Similarly, commands to read, write, copy or map memory objects that are enqueued after clEnqueueNDRangeKernel, clEnqueueTask or clEnqueueNativeKernel commands are not guaranteed to wait for kernels scheduled for execution to have completed (if the CL_QUEUE_OUT_OF_ORDER_EXEC_MODE_ENABLE property is set). To ensure correct ordering of commands, the event object returned by clEnqueueNDRangeKernel, clEnqueueTask or clEnqueueNativeKernel can be used to enqueue a wait for event or a barrier command can be enqueued that must complete before reads or writes to the memory object(s) occur.

Which is a bit vague (strictly speaking, it doesn't't tell me what happens when OUT_OF_ORDER is disabled, or what happens if the events are BEFORE the kernel, as it said "after" the enqueuing of a kernel) but seems to imply @michel-steuwer a bit more. If that's the case, I am really not sure.

> MATERIAL PROVIDED:
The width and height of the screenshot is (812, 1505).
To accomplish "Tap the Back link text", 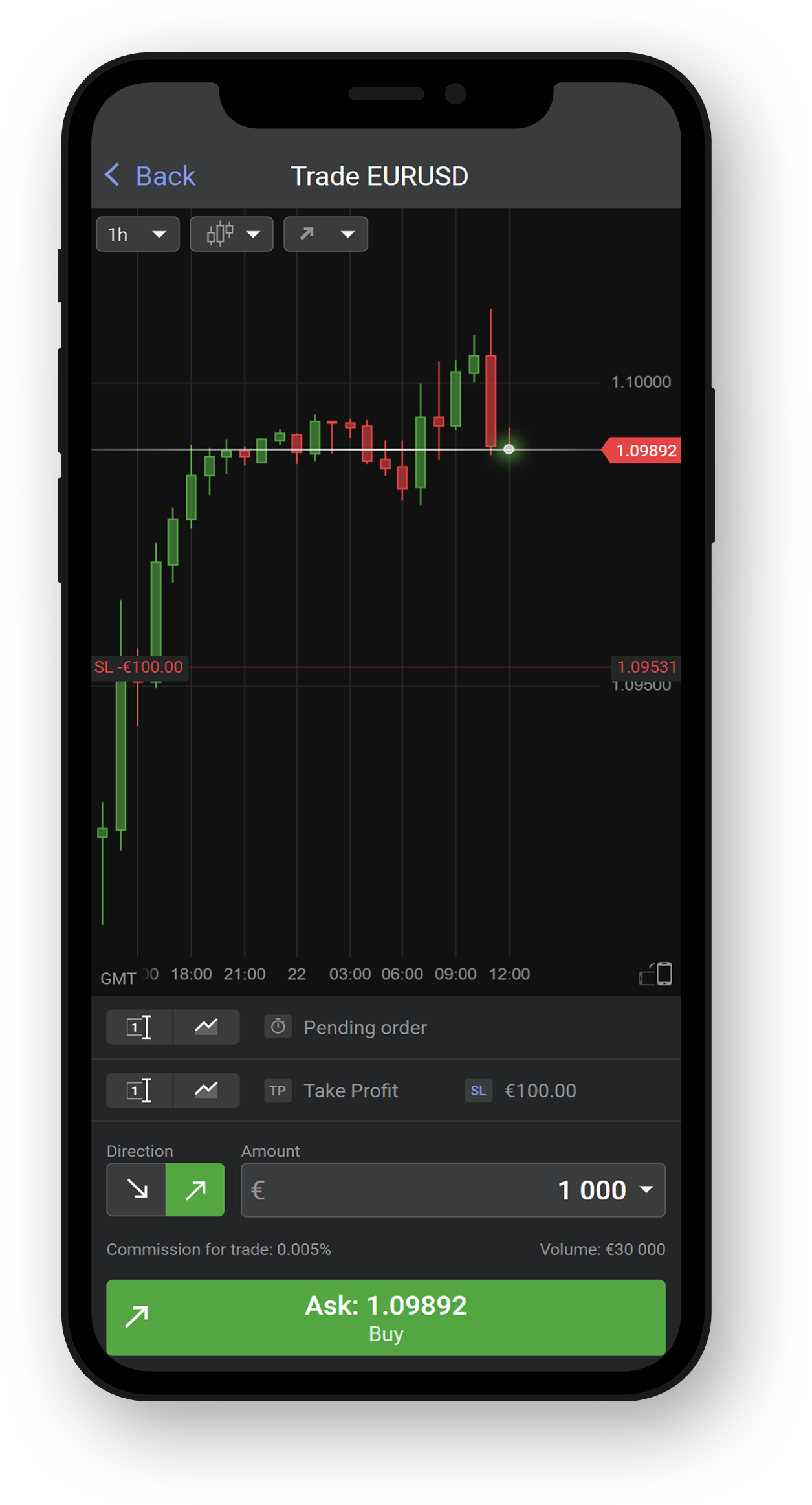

> PARTS OF THE EXERCISE:
a – Translate this sentence from the passage on OpenCL command ordering into Spanish: "To ensure correct ordering of commands, the event object returned by clEnqueueNDRangeKernel, clEnqueueTask or clEnqueueNativeKernel can be used to enqueue a wait for event or a barrier command can be enqueued that must complete before reads or writes to the memory object(s) occur."
b – Print the passage on OpenCL command ordering from "Which is a bit" up to and including "really not sure.".

> RESPONSES TO THE EXERCISE:
a – Para garantizar el orden correcto de los comandos, el objeto de evento devuelto por clEnqueueNDRangeKernel, clEnqueueTask o clEnqueueNativeKernel puede usarse para encolar una espera por evento, o bien puede encolarse un comando de barrera que debe completarse antes de que se produzcan lecturas o escrituras en el objeto o los objetos de memoria.

b –
Which is a bit vague (strictly speaking, it doesn't't tell me what happens when OUT_OF_ORDER is disabled, or what happens if the events are BEFORE the kernel, as it said "after" the enqueuing of a kernel) but seems to imply @michel-steuwer a bit more. If that's the case, I am really not sure.